En fin de compte, le redressement n'est pas un cache-misère. C'est un révélateur. Il permet d'améliorer la qualité d'une estimation, de réduire le biais tout en diminuer la variance, mais aussi de mettre en évidence les limites de l'échantillon. Un sondage qui a besoin de beaucoup être redressé est un sondage qui pose question. Plutôt que de se demander si redresser, c'est tricher, on devrait peut-être se demander pourquoi il faut redresser autant.
Post-scriptum
La commission d'enquête se pose la question de savoir s'il faudrait publier les résultats "bruts", c'est-à-dire avant redressement. L'idée peut paraître vertueuse au nom de la transparence, mais elle pose problème. Ces données non redressées sont, par construction, biaisées : elles ne représentent pas fidèlement la population, et leur diffusion pourrait entretenir la confusion plutôt que l'éclairer.

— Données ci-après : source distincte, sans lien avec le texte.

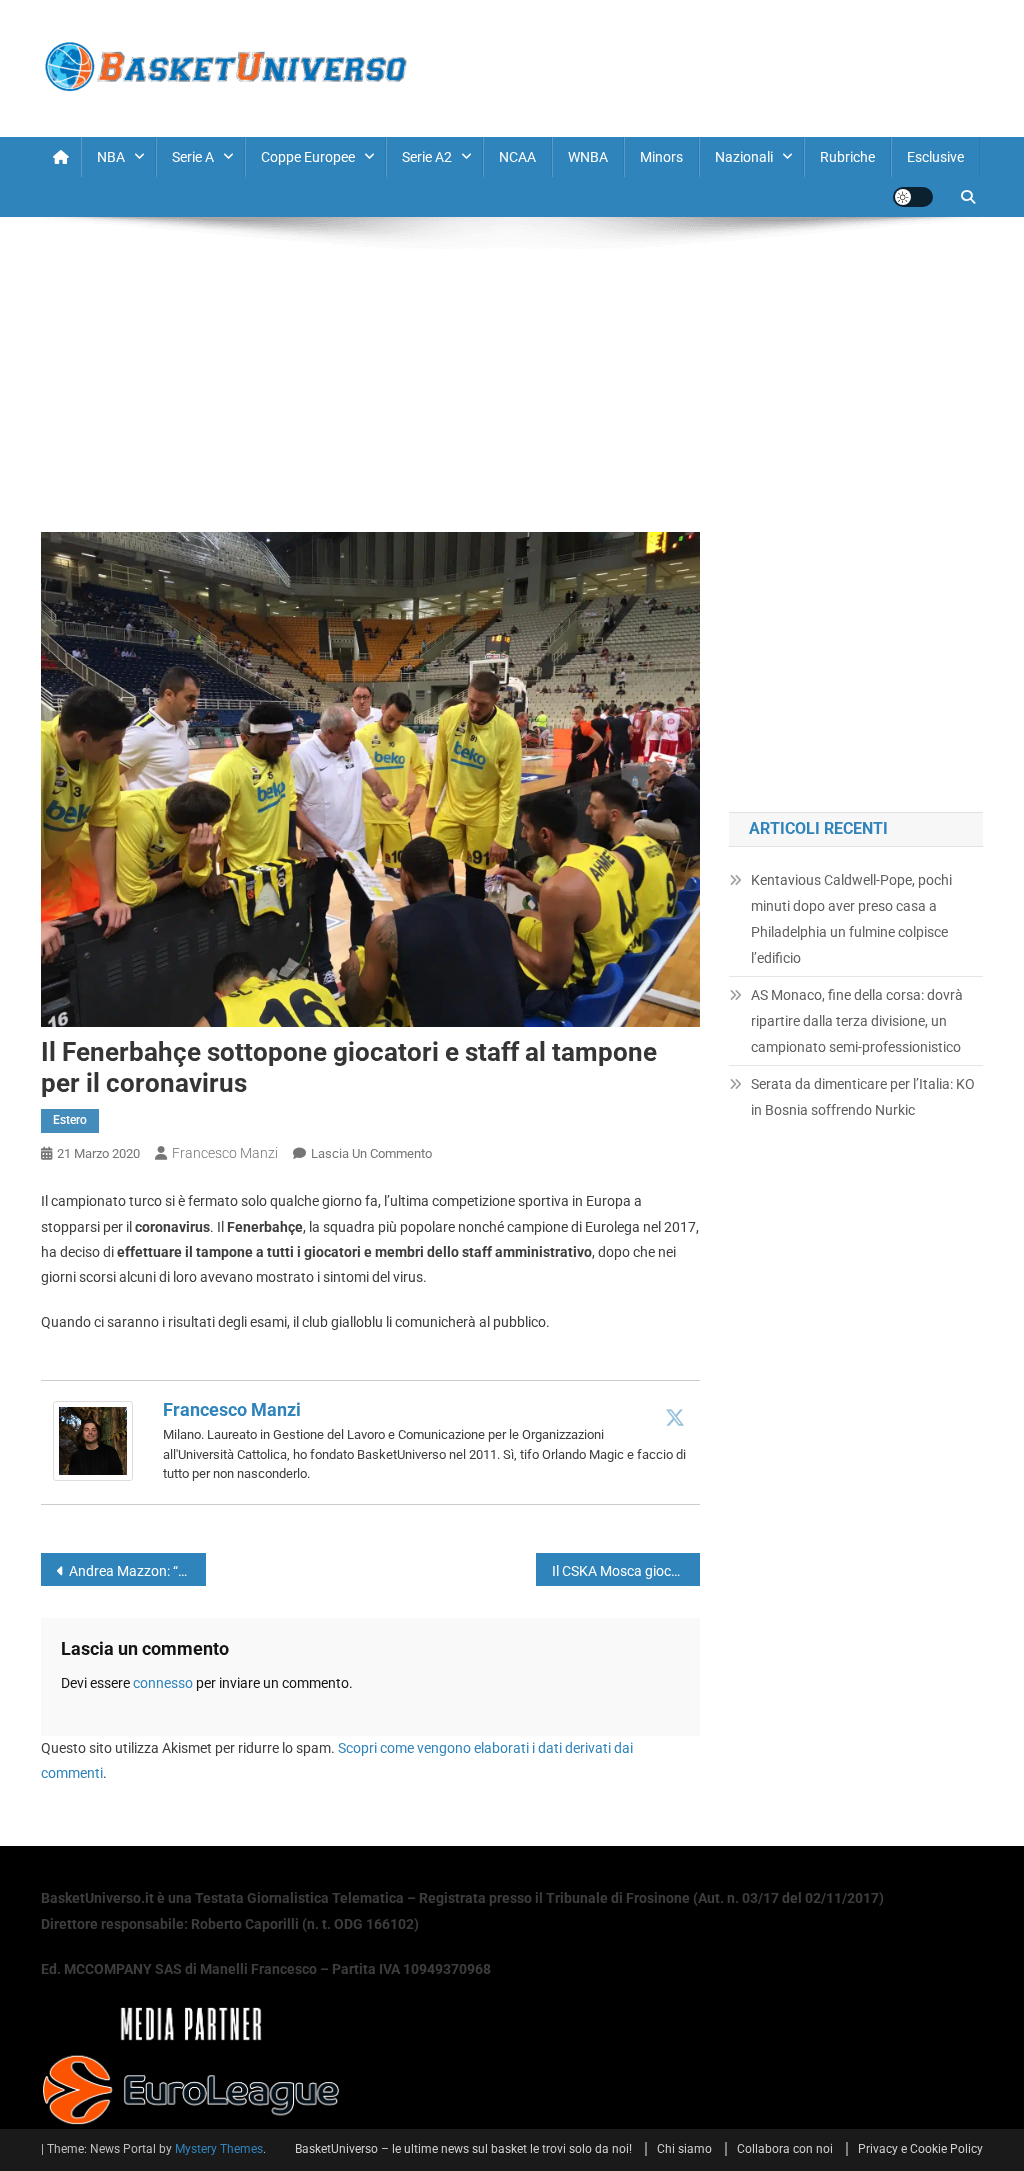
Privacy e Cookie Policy (920, 2149)
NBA (111, 157)
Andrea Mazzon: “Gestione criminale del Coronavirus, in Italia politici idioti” (137, 1571)
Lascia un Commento (371, 1153)
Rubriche (847, 157)
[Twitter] (675, 1417)
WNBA (588, 157)
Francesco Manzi (225, 1153)
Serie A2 (427, 157)
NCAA (517, 157)
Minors (661, 157)
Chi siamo (684, 2149)
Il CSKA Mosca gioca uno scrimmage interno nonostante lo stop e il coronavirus (626, 1571)
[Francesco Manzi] (93, 1440)
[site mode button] (913, 197)
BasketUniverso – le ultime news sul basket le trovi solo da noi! (463, 2149)
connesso (163, 1683)
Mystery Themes (219, 2149)
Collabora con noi (785, 2149)
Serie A (193, 157)
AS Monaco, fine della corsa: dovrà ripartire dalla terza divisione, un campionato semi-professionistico (857, 1021)
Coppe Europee (308, 157)
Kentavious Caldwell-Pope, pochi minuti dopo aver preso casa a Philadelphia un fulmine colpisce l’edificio (851, 919)
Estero (70, 1120)
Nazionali (744, 157)
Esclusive (935, 157)
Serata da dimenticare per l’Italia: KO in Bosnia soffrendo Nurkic (863, 1097)
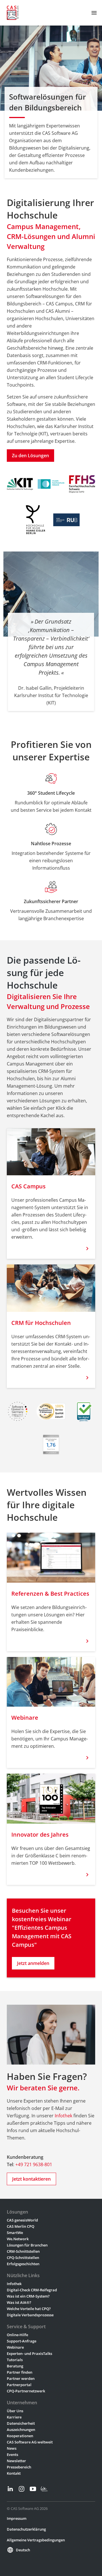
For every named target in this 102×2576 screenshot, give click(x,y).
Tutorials (15, 2359)
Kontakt (14, 2473)
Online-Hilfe (17, 2334)
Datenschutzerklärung (26, 2529)
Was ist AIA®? (19, 2302)
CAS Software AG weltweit (30, 2442)
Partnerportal (19, 2384)
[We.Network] (44, 2488)
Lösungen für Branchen (27, 2245)
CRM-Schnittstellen (23, 2251)
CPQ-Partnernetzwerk (26, 2391)
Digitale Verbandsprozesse (30, 2314)
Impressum (16, 2518)
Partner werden (21, 2378)
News (11, 2448)
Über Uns (15, 2410)
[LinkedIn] (10, 2488)
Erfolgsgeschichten (23, 2263)
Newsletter (16, 2460)
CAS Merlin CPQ (20, 2226)
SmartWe (15, 2232)
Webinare (15, 2347)
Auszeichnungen (21, 2429)
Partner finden (19, 2372)
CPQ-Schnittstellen (23, 2257)
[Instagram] (21, 2488)
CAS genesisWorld (22, 2220)
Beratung (15, 2366)
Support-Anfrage (21, 2341)
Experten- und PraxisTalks (29, 2353)
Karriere (14, 2417)
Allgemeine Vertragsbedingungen (36, 2540)
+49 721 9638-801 (33, 2164)
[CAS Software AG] (13, 13)
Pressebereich (19, 2467)
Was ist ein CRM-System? (28, 2296)
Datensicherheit (21, 2423)
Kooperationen (20, 2435)
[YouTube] (32, 2488)
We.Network (18, 2238)
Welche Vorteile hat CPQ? (29, 2308)
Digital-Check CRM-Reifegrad (32, 2289)
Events (12, 2454)
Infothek (63, 2116)
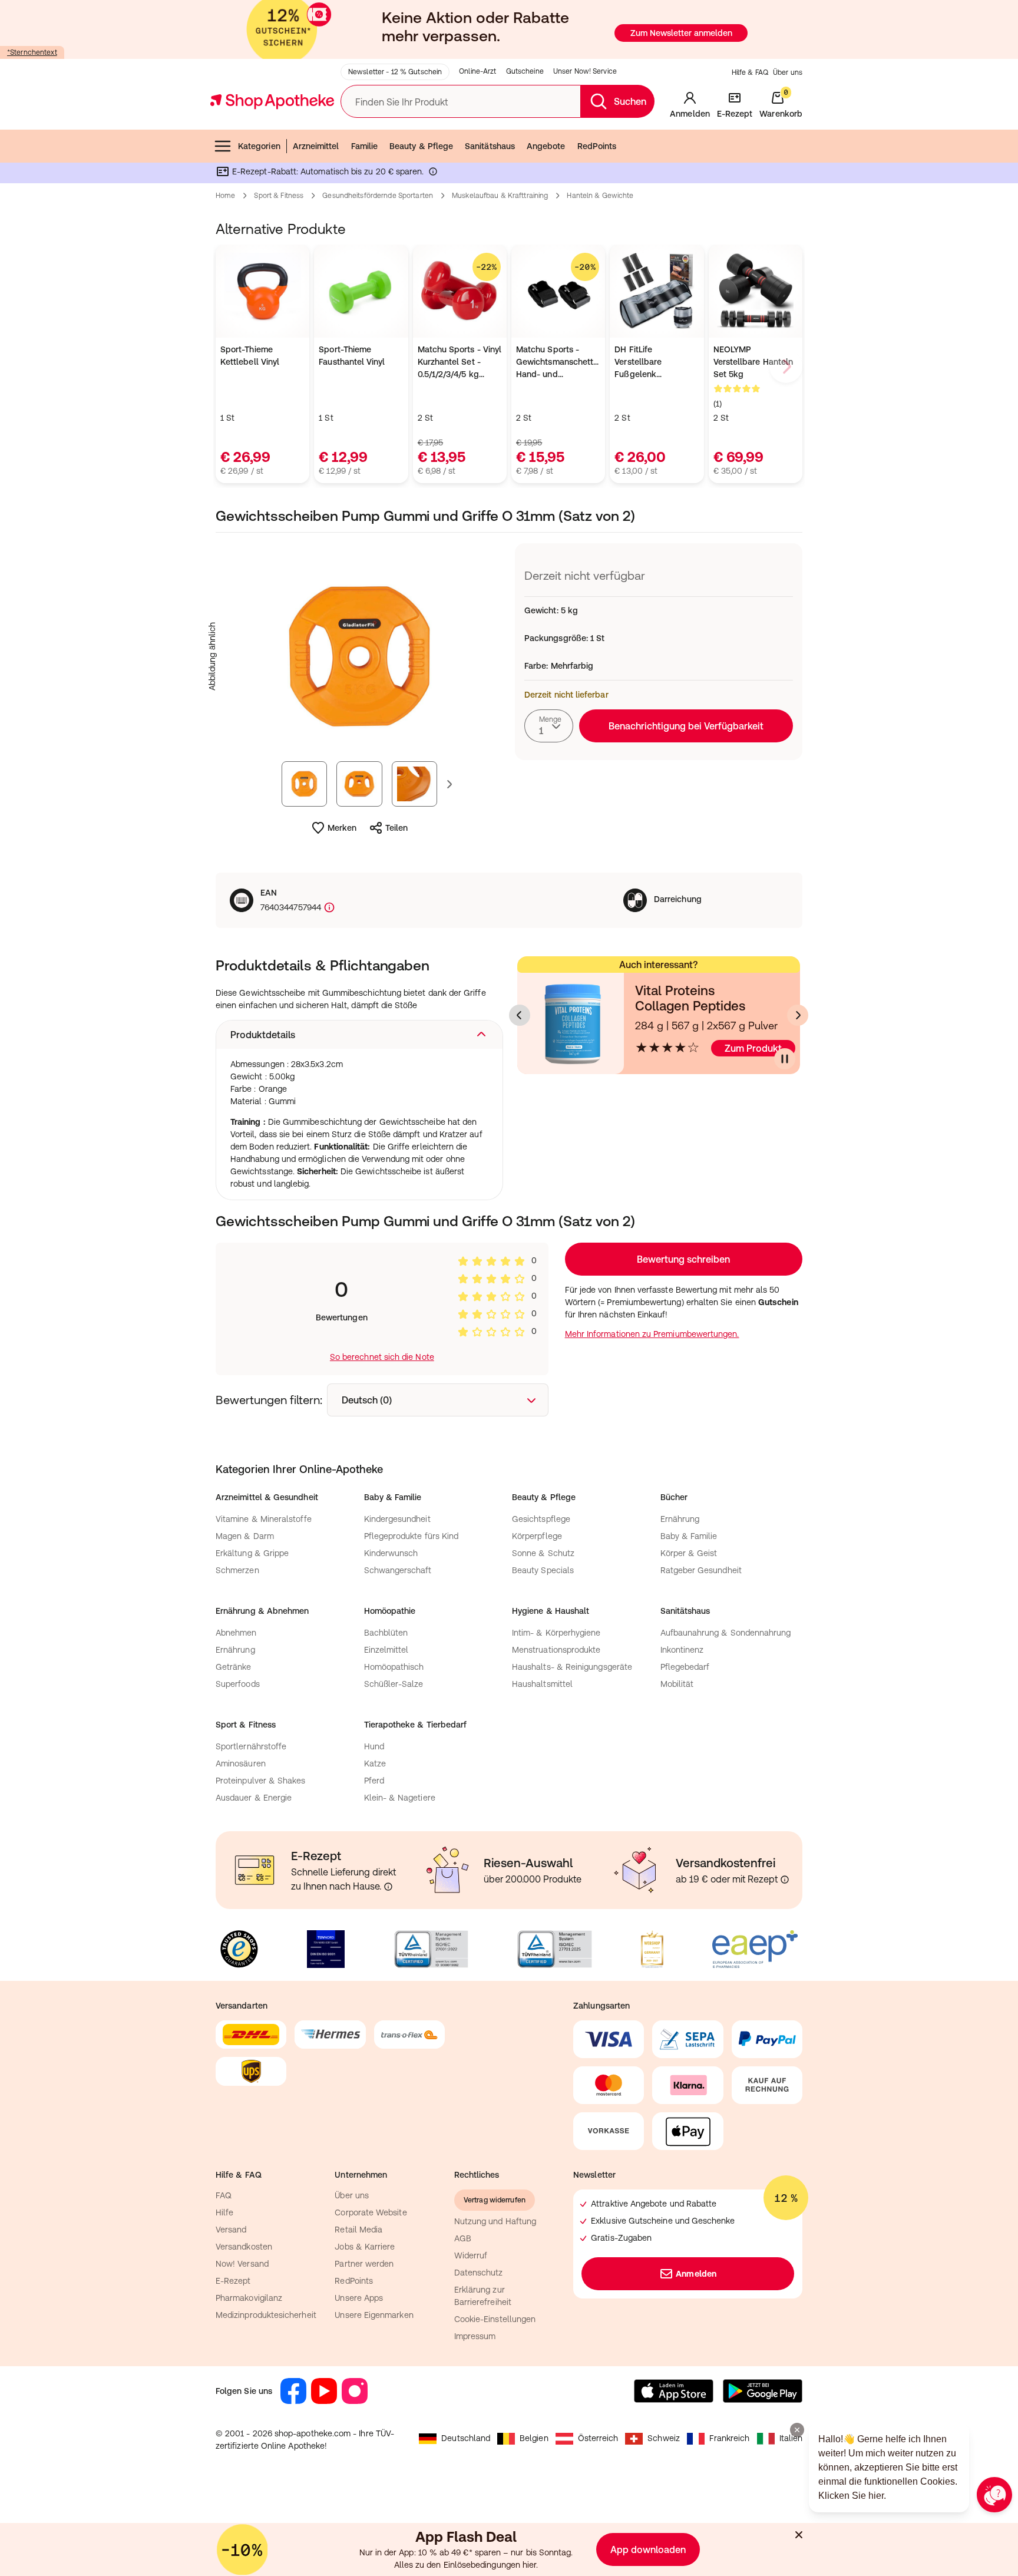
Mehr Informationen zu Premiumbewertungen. (652, 1334)
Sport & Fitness (278, 195)
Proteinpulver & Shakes (261, 1780)
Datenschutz (478, 2272)
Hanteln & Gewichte (600, 195)
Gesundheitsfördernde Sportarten (377, 195)
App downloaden (648, 2549)
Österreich (598, 2438)
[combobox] (548, 725)
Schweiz (663, 2438)
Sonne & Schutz (543, 1553)
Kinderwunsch (391, 1553)
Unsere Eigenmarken (374, 2315)
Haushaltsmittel (542, 1684)
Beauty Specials (543, 1570)
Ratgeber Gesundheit (701, 1570)
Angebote (546, 146)
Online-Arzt (477, 71)
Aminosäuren (241, 1763)
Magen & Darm (245, 1536)
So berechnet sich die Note (382, 1357)
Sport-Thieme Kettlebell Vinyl (249, 355)
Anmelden (696, 2273)
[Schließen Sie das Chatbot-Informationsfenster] (797, 2430)
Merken (342, 828)
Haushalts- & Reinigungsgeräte (572, 1667)
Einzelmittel (386, 1649)
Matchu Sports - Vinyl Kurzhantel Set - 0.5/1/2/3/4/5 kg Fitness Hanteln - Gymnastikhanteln (459, 363)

La transparence serait mieux servie, selon moi, par la mise à disposition des poids individuels, avant et après redressement, au moins pour l'instance chargée d'évaluer la qualité du sondage, voire pour les chercheur·ses ou citoyen·nes qui en feraient la demande. Mais publier deux jeux de résultats, dont l'un est volontairement erroné, reviendrait surtout à brouiller le message. Et à affaiblir, à tort ou à raison, la confiance dans un outil déjà fragile.